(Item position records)
— begin —

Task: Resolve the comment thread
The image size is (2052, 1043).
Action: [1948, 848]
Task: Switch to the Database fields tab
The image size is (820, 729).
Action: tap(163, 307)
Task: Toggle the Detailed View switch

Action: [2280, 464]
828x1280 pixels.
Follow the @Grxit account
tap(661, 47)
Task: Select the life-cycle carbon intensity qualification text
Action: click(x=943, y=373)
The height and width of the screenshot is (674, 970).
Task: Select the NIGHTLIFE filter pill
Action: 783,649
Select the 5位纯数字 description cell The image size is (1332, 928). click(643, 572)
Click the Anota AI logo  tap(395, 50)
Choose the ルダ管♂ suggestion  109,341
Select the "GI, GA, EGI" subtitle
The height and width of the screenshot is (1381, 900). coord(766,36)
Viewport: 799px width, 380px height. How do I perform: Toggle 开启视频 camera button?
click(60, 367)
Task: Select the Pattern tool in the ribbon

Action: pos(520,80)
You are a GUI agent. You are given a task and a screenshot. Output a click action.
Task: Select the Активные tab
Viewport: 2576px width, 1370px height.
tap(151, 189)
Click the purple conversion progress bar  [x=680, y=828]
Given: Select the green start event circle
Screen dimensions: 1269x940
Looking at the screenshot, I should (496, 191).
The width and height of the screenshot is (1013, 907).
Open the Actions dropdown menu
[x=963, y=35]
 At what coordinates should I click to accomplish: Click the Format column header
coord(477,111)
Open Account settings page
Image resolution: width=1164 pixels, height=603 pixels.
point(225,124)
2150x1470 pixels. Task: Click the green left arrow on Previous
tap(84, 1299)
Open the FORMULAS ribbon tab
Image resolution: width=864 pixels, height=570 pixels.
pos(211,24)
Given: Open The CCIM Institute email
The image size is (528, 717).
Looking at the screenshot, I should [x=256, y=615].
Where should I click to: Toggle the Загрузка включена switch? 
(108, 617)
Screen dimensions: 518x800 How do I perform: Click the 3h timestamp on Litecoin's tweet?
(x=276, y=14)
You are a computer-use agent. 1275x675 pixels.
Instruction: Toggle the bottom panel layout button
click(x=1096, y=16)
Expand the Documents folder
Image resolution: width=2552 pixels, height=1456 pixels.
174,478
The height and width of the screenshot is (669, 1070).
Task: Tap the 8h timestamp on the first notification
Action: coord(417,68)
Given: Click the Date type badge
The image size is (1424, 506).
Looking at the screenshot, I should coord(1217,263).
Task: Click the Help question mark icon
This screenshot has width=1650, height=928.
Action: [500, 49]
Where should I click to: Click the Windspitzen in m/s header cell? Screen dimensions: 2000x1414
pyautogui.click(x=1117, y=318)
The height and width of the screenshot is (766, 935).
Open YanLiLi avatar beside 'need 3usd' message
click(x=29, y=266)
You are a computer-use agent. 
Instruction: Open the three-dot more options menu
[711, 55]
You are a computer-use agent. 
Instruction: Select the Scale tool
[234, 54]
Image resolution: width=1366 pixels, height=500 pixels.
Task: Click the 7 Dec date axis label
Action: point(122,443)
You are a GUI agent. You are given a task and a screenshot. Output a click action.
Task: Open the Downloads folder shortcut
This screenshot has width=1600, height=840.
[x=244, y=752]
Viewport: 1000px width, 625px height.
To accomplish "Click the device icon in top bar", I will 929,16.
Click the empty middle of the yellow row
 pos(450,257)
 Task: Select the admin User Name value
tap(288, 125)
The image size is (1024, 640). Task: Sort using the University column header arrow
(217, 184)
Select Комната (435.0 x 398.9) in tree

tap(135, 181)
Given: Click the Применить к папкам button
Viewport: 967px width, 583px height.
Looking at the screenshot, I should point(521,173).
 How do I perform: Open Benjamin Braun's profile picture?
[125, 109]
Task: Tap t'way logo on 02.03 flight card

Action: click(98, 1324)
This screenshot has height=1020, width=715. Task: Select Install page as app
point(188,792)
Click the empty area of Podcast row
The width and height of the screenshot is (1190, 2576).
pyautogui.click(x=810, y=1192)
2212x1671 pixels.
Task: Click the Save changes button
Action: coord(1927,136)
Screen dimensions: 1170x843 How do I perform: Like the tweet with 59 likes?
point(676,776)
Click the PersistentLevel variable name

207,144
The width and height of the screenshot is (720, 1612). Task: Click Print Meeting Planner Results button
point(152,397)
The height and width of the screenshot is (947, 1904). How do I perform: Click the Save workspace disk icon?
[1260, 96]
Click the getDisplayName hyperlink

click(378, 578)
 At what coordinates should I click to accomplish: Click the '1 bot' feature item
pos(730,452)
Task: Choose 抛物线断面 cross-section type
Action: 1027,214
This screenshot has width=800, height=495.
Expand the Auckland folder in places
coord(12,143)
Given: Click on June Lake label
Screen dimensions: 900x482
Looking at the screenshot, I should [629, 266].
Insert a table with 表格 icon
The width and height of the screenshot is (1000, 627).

— end —

## Task to complete
Rewrite the records above, substituting "The screenshot size is" for every occurrence of "The image size is" and leaving everything else unchanged.

## Exercise result
Task: Resolve the comment thread
The screenshot size is (2052, 1043).
Action: [1948, 848]
Task: Switch to the Database fields tab
The screenshot size is (820, 729).
Action: tap(163, 307)
Task: Toggle the Detailed View switch

Action: [2280, 464]
828x1280 pixels.
Follow the @Grxit account
tap(661, 47)
Task: Select the life-cycle carbon intensity qualification text
Action: click(x=943, y=373)
The height and width of the screenshot is (674, 970).
Task: Select the NIGHTLIFE filter pill
Action: 783,649
Select the 5位纯数字 description cell The screenshot size is (1332, 928). click(643, 572)
Click the Anota AI logo  tap(395, 50)
Choose the ルダ管♂ suggestion  109,341
Select the "GI, GA, EGI" subtitle
The height and width of the screenshot is (1381, 900). coord(766,36)
Viewport: 799px width, 380px height. How do I perform: Toggle 开启视频 camera button?
click(60, 367)
Task: Select the Pattern tool in the ribbon

Action: pos(520,80)
You are a GUI agent. You are given a task and a screenshot. Output a click action.
Task: Select the Активные tab
Viewport: 2576px width, 1370px height.
tap(151, 189)
Click the purple conversion progress bar  [x=680, y=828]
Given: Select the green start event circle
Screen dimensions: 1269x940
Looking at the screenshot, I should (496, 191).
The width and height of the screenshot is (1013, 907).
Open the Actions dropdown menu
[x=963, y=35]
 At what coordinates should I click to accomplish: Click the Format column header
coord(477,111)
Open Account settings page
Image resolution: width=1164 pixels, height=603 pixels.
point(225,124)
2150x1470 pixels. Task: Click the green left arrow on Previous
tap(84, 1299)
Open the FORMULAS ribbon tab
Image resolution: width=864 pixels, height=570 pixels.
pos(211,24)
Given: Open The CCIM Institute email
The screenshot size is (528, 717).
Looking at the screenshot, I should [x=256, y=615].
Where should I click to: Toggle the Загрузка включена switch? 
(108, 617)
Screen dimensions: 518x800 How do I perform: Click the 3h timestamp on Litecoin's tweet?
(x=276, y=14)
You are a computer-use agent. 1275x675 pixels.
Instruction: Toggle the bottom panel layout button
click(x=1096, y=16)
Expand the Documents folder
Image resolution: width=2552 pixels, height=1456 pixels.
174,478
The height and width of the screenshot is (669, 1070).
Task: Tap the 8h timestamp on the first notification
Action: coord(417,68)
Given: Click the Date type badge
The screenshot size is (1424, 506).
Looking at the screenshot, I should coord(1217,263).
Task: Click the Help question mark icon
This screenshot has width=1650, height=928.
Action: [500, 49]
Where should I click to: Click the Windspitzen in m/s header cell? Screen dimensions: 2000x1414
pyautogui.click(x=1117, y=318)
The height and width of the screenshot is (766, 935).
Open YanLiLi avatar beside 'need 3usd' message
click(x=29, y=266)
You are a computer-use agent. 
Instruction: Open the three-dot more options menu
[711, 55]
You are a computer-use agent. 
Instruction: Select the Scale tool
[234, 54]
Image resolution: width=1366 pixels, height=500 pixels.
Task: Click the 7 Dec date axis label
Action: point(122,443)
You are a GUI agent. You are given a task and a screenshot. Output a click action.
Task: Open the Downloads folder shortcut
This screenshot has width=1600, height=840.
[x=244, y=752]
Viewport: 1000px width, 625px height.
To accomplish "Click the device icon in top bar", I will 929,16.
Click the empty middle of the yellow row
 pos(450,257)
 Task: Select the admin User Name value
tap(288, 125)
The screenshot size is (1024, 640). Task: Sort using the University column header arrow
(217, 184)
Select Комната (435.0 x 398.9) in tree

tap(135, 181)
Given: Click the Применить к папкам button
Viewport: 967px width, 583px height.
Looking at the screenshot, I should point(521,173).
 How do I perform: Open Benjamin Braun's profile picture?
[125, 109]
Task: Tap t'way logo on 02.03 flight card

Action: click(98, 1324)
This screenshot has height=1020, width=715. Task: Select Install page as app
point(188,792)
Click the empty area of Podcast row
The width and height of the screenshot is (1190, 2576).
pyautogui.click(x=810, y=1192)
2212x1671 pixels.
Task: Click the Save changes button
Action: coord(1927,136)
Screen dimensions: 1170x843 How do I perform: Like the tweet with 59 likes?
point(676,776)
Click the PersistentLevel variable name

207,144
The width and height of the screenshot is (720, 1612). Task: Click Print Meeting Planner Results button
point(152,397)
The height and width of the screenshot is (947, 1904). How do I perform: Click the Save workspace disk icon?
[1260, 96]
Click the getDisplayName hyperlink

click(378, 578)
 At what coordinates should I click to accomplish: Click the '1 bot' feature item
pos(730,452)
Task: Choose 抛物线断面 cross-section type
Action: 1027,214
This screenshot has width=800, height=495.
Expand the Auckland folder in places
coord(12,143)
Given: Click on June Lake label
Screen dimensions: 900x482
Looking at the screenshot, I should [629, 266].
Insert a table with 表格 icon
The width and height of the screenshot is (1000, 627).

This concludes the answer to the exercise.